High levels of sex hormones (testosterone, estrogen, progesterone, prolactin) inhibits activity at the hypothalamus which reduces GnRH production which ultimately leads to lower endogenous testosterone production. This is known as the negative feedback loop.
After about 3 weeks on 250mg/week or more of AAS, the entire system is shut down completely. The purpose of PCT is to get the HPTA back to full function as quickly as possible so you don't lose your gains due to low serum testosterone levels.
A SERM (Selective Estrogen Receptor Modulator) like Clomid or Nolvadex can block estrogen receptors at the hypothalamus and interupt the negative feedback loop. This hastens and increases the production of GnRH which is the first step in the chain reaction of testosterone production.
Studies show that the hypothalamus and pituitary can recover fairly quickly even after years of testosterone replacement therapy. However, the testes can be the bottleneck in the recovery process and the longer they are dormant, the longer they will take to recover.
This is where HCG comes in; it can act just like LH and stimulate the testes to produce testosterone.
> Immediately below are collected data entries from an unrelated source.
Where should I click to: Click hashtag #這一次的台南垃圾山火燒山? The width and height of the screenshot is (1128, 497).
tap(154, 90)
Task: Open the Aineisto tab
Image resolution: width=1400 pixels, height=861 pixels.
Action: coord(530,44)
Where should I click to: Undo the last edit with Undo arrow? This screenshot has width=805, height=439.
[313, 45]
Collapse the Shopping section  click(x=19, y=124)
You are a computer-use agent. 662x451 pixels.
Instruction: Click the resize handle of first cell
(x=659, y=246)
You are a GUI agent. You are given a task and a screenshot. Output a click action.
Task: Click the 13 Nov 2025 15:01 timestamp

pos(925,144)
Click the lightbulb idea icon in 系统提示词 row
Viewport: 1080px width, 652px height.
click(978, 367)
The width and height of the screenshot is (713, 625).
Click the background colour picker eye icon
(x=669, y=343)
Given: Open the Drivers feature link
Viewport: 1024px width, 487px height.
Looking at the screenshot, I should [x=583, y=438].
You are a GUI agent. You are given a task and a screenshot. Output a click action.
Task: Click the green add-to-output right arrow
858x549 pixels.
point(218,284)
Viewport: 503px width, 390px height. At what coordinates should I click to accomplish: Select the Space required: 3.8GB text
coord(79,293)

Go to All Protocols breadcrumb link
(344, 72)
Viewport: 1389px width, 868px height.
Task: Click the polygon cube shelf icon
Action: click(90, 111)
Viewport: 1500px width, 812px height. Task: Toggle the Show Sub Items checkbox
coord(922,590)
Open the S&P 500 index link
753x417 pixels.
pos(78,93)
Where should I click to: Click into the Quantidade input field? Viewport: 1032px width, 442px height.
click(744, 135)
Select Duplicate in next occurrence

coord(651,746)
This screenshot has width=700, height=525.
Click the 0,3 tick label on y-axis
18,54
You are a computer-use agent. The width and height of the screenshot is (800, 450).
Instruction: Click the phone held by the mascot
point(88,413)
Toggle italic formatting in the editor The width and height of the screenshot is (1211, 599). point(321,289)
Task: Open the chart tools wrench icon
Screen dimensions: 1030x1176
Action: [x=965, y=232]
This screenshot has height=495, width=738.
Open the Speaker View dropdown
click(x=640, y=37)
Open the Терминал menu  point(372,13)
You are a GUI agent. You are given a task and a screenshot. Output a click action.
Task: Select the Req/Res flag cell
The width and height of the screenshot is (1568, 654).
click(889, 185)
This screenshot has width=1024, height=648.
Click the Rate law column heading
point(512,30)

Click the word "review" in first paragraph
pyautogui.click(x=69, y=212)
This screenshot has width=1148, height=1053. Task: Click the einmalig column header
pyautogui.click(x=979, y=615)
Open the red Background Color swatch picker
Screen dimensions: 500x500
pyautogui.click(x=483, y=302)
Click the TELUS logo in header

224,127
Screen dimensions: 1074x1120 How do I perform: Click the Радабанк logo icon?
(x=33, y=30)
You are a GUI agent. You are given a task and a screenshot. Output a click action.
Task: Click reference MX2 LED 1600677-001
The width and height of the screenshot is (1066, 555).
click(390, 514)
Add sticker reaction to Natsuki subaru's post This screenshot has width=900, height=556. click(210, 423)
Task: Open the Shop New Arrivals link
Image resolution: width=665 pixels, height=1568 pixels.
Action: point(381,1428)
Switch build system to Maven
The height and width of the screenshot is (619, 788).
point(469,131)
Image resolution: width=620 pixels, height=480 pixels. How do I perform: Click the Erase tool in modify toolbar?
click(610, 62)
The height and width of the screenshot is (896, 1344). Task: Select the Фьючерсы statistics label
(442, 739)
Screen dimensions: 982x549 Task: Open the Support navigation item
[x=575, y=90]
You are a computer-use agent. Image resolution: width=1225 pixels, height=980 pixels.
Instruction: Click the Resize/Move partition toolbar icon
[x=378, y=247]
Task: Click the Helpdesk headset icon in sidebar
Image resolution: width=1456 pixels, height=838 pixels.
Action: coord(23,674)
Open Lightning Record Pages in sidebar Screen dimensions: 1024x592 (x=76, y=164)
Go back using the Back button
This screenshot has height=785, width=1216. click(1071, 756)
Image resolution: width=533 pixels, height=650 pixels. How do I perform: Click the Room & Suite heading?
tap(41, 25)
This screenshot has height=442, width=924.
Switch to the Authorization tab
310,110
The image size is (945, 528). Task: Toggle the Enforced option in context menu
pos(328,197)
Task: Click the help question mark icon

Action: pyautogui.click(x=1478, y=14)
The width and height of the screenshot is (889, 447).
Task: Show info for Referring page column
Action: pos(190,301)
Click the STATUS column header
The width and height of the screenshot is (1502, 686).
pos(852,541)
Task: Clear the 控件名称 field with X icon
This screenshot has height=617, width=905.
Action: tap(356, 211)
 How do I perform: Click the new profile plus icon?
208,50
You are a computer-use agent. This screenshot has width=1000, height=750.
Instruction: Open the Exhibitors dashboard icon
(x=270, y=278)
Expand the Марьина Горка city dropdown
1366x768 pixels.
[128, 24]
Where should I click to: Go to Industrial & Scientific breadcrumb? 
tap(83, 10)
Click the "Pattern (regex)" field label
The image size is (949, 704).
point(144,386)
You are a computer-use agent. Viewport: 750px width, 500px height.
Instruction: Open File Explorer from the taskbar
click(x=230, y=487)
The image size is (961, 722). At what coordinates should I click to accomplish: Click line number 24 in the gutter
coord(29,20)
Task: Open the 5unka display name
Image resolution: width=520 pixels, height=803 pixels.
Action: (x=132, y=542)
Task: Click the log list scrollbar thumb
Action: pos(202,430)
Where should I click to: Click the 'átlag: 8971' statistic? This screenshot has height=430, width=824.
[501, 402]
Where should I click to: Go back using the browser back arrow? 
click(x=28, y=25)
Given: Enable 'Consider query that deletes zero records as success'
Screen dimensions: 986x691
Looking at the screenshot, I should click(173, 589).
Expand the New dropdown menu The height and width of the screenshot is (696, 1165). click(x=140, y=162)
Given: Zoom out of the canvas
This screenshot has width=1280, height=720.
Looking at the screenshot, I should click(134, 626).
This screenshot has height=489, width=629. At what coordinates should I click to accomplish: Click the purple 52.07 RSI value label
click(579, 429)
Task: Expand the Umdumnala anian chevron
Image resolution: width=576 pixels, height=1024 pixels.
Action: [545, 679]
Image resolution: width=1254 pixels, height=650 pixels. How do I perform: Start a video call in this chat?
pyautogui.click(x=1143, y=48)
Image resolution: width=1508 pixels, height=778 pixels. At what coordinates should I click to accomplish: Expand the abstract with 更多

However, this increased testosterone inhibits the hypothalamus through the negative feedback loop so timing of HCG use is critical.
As a rule of thumb, after any cycle of 10 weeks or longer, HCG use is warranted to speed up recovery.
One option is to use it weekly throughout your cycle so that your testes are never dormant. However, care must be taken not to use it at too high a dosage or for too long as it can permanently reduce the testes sensitivity to LH and ultimately impair your ability to produce endogenous testosterone.
The othe (more common) option is to use HCG the last 3 weeks of a cycle before PCT begins. For instance, if your cycle included EQ or deca, you'd use 1,000IU HCG EOD for 3 weeks immediately following your last injection.
In another example, if enanthate was the longest ester in use during your cycle, you'd use the same 3-week HCG protocol but begin it one week before your last injection.
Using HCG in this way will acomplish 2 things:
1.) It will restore the testes to full function in preparation for PCT so your overall recovery will be quicker.
2.) It will keep your serum testosterone levels elevated while the AAS esters are working their way out of your system so you spend less time overall with lower serum test levels.
But, as I stated before, HCG is just as suppressive to the hypothalamus and pituitary as AAS are. So after the 3 week protocol of HCG, you still need to go through the standard 3 week PCT with a SERM like clomid or nolvadex.